» Выдержка из текста
^^^^^^^^

Любимая эмигрантской публикой Парижа актриса Мария Германова прямо писала о необходимости христианского пути для театральных деятелей: «Всякий артист, который чего-нибудь стоит, должен быть верующим и хранить огонь веры во глубине своей души»14. Она не испытывала особых надежд на гармоничное существование в отрыве от России, остро переживала потерю русской культуры, в том числе и в области театра, но стремилась, как могла, если не на родине, так в зарубежье, остановить этот обвал своими силами. На преодоление нравственного кризиса надеялись и другие драматурги.
Знаменательна в этом смысле пьеса писателя и драматурга Ильи Сургучева «Реки Вавилонские»(1922), поставленная в Русском театре в Праге. Кроме известной беженской тематики здесь звучит призыв к бодрости и жизнестойкости, формулируется религиозно-философская мысль о России. Неслучайно в пьесе вспоминается и древнерусский текст «Слова о погибели русской земли». Россия переживала тяжелые исторические вехи, но возрождалась и крепла – уроки истории поддерживали и укрепляли Сургучева в его политической и литературной деятельности. Известно, что незадолго до смерти Сургучевым были написаны следующие строки: «…И не было ни войн, ни революций. Стоит, как град Петров, Россия, и никакие врата адовы не одолеют ее» 15.

^^^^^^^^

» Предоставленные материалы
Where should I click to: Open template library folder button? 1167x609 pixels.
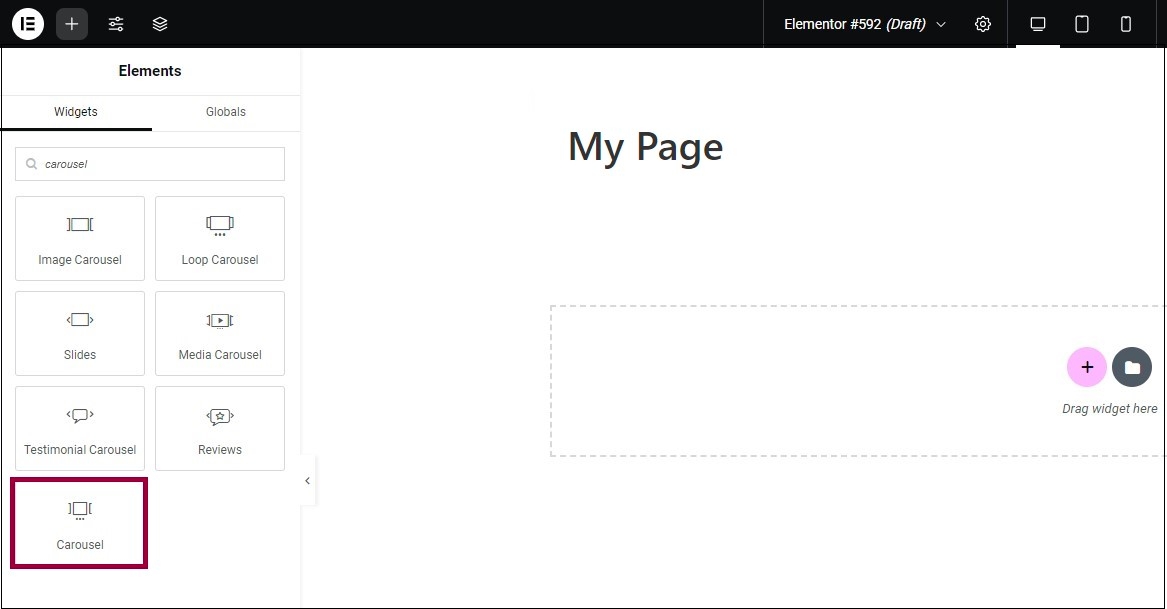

^^^^^^^^

» Указания к выполнению
Выпишите без изменений часть отрывка о русском эмигрантском театре между словами «Любимая эмигрантской публикой» и «и другие драматурги.», включая их самих.

» Решение задачи
Любимая эмигрантской публикой Парижа актриса Мария Германова прямо писала о необходимости христианского пути для театральных деятелей: «Всякий артист, который чего-нибудь стоит, должен быть верующим и хранить огонь веры во глубине своей души»14. Она не испытывала особых надежд на гармоничное существование в отрыве от России, остро переживала потерю русской культуры, в том числе и в области театра, но стремилась, как могла, если не на родине, так в зарубежье, остановить этот обвал своими силами. На преодоление нравственного кризиса надеялись и другие драматурги.